Lovable: build a full web app by describing it
If vibe coding has a poster child, it is Lovable. The Swedish startup became one of the fastest growing software companies in Europe by doing one thing extremely well: turning a plain language description into a complete, working web app. No setup, no code editor, no terminal. Just a text box that asks what you want to build. This post covers what it is, what you can build with it, and how to get started.
What is Lovable?
Lovable (lovable.dev) is a browser based app builder powered by AI. You type something like "a booking site for a small gym with a schedule and a signup form", and Lovable generates the full application: pages, design, navigation, forms and the code behind it all. The result appears in a live preview right next to the chat, and you keep refining it by simply continuing the conversation.
Under the hood it produces a modern React codebase, but the whole point is that you never have to look at it if you do not want to. You stay in the conversation, Lovable does the typing.
Why beginners love it
Plenty of tools can generate code. What makes Lovable stand out is how little it asks of you before you see results:
- It runs entirely in the browser. Nothing to install, nothing to configure. You sign up and start building.
- The first version looks good. Lovable has a strong eye for layout, spacing and typography, so even your first prompt usually produces something you would not be embarrassed to show.
- Iterating feels natural. "Make the header sticky", "add a testimonials section", "use a darker color scheme". Each message updates the live preview.
- Visual edits are built in. For small tweaks you can select an element and change text, colors or sizes directly, without spending AI credits on it.
More than a pretty front end
The common criticism of app builders is that they make nice looking demos that do not actually do anything. Lovable tackles that with integrations. The most important one is Supabase, an open source backend platform. Connect it and your app gets a real database, user accounts with login, and file storage. Lovable sets up the tables and wiring for you when you ask for features that need them.
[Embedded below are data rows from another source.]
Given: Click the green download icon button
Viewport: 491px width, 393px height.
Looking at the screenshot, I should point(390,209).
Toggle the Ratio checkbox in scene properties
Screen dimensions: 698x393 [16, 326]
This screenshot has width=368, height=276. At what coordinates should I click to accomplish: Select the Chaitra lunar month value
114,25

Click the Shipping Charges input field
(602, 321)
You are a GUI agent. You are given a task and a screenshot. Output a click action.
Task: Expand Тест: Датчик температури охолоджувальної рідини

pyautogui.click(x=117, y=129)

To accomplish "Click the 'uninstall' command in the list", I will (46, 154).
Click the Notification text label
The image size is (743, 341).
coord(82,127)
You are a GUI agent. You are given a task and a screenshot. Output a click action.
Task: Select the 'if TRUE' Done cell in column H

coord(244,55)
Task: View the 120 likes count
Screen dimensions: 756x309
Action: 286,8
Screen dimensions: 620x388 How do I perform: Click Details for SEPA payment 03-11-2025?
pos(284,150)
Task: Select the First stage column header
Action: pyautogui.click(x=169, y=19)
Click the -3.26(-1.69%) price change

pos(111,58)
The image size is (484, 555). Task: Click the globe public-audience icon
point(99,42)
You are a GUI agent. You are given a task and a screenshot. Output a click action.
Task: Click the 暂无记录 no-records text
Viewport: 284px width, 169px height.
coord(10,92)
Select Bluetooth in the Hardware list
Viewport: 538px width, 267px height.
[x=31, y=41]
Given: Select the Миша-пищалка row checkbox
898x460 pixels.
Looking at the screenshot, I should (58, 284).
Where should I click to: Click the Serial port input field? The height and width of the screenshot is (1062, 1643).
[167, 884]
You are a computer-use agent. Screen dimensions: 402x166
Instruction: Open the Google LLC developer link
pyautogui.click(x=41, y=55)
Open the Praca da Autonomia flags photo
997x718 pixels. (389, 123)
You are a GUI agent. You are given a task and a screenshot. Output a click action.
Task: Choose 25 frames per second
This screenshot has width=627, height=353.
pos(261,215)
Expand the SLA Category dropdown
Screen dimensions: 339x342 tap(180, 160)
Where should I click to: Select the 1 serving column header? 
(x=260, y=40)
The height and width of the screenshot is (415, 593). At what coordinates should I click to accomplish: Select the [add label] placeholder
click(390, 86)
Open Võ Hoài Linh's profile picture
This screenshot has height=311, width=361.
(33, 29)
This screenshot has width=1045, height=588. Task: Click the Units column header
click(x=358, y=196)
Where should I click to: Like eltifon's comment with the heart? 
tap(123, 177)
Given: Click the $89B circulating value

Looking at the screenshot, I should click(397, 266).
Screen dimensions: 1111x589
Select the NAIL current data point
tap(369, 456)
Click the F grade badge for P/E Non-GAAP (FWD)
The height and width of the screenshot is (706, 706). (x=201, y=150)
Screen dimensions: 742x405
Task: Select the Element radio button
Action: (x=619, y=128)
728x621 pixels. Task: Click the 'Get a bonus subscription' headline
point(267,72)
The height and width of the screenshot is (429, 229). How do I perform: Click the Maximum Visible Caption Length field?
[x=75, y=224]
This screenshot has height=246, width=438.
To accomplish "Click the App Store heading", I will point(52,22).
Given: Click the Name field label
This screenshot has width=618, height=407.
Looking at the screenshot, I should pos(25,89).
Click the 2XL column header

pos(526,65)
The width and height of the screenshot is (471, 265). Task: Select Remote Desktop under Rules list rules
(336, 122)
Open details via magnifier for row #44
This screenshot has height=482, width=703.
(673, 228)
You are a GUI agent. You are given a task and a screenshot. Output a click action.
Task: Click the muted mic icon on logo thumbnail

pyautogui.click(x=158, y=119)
There are more building blocks where that came from: Stripe for payments, Resend for sending emails, and AI features inside your own app through model integrations. That means an app where users sign in, save data and even chat with an AI assistant is genuinely within reach without writing code yourself.
A few examples of what you can realistically build in an afternoon:
- A landing page or portfolio. The classic first project, done in minutes rather than days.
- An internal tool. A simple CRM, an inventory tracker, a request form with an admin view.
- A small SaaS prototype. Accounts, a dashboard, a payment button. Enough to test whether anyone wants your idea.
- An app for a real case. Upload a photo, fill in a checklist, generate a report. Combine forms, storage and AI and you have something useful.
You are not locked in
Every Lovable project can sync to a GitHub repository. The code it generates is standard React and TypeScript, so a developer can pick it up later, continue in another editor, or host it anywhere. Publishing is one click: your app goes live on a Lovable URL, and you can connect your own domain.
This matters more than it sounds. The prototype you build today does not have to be a dead end. It can be the actual starting point of the real product.
What does it cost?
Lovable works with messages as credits. The free tier gives you a daily amount, enough to build and refine a small project if you prompt with some care. Paid plans raise the limits and unlock extras like custom domains and private projects. Students can often get a steep discount through the student program, so check that before paying full price.
Honest about the limitations
Lovable builds web apps, not native mobile apps. Complex custom logic can take several rounds of back and forth, and when something deep in the code breaks, fixing it through chat alone is sometimes frustrating. That is when the GitHub sync earns its keep: someone who reads code can fix in two minutes what costs twenty credits in chat. And as with every AI build tool, a vague prompt gives a vague result. Say who the app is for, what the main screen shows and what should happen when the user clicks. Build in small steps and test as you go.
How to get started today
- Go to lovable.dev and create an account.
- Describe your first app in one or two sentences, then press enter and watch the preview appear.
- Refine it message by message: one change or feature at a time works best.
- Need accounts or a database? Ask for it, and connect Supabase when Lovable suggests it.
- Happy with the result? Hit publish and share the link.
An example prompt to start with:
Build a clean, mobile friendly web app for a neighborhood tool library.
Visitors can browse tools with a photo, name and availability.
Members can log in and reserve a tool for a pickup date.
Start with just the browse page with 6 example tools.
We will add login and reservations after that.The real value of Lovable is the speed of the loop between thinking and seeing. An idea stops being abstract the moment you can click on it, and Lovable gets you to that moment faster than almost anything else.
Prices, limits and features change fast in the AI world. Always check the official page of the tool for the current state of things.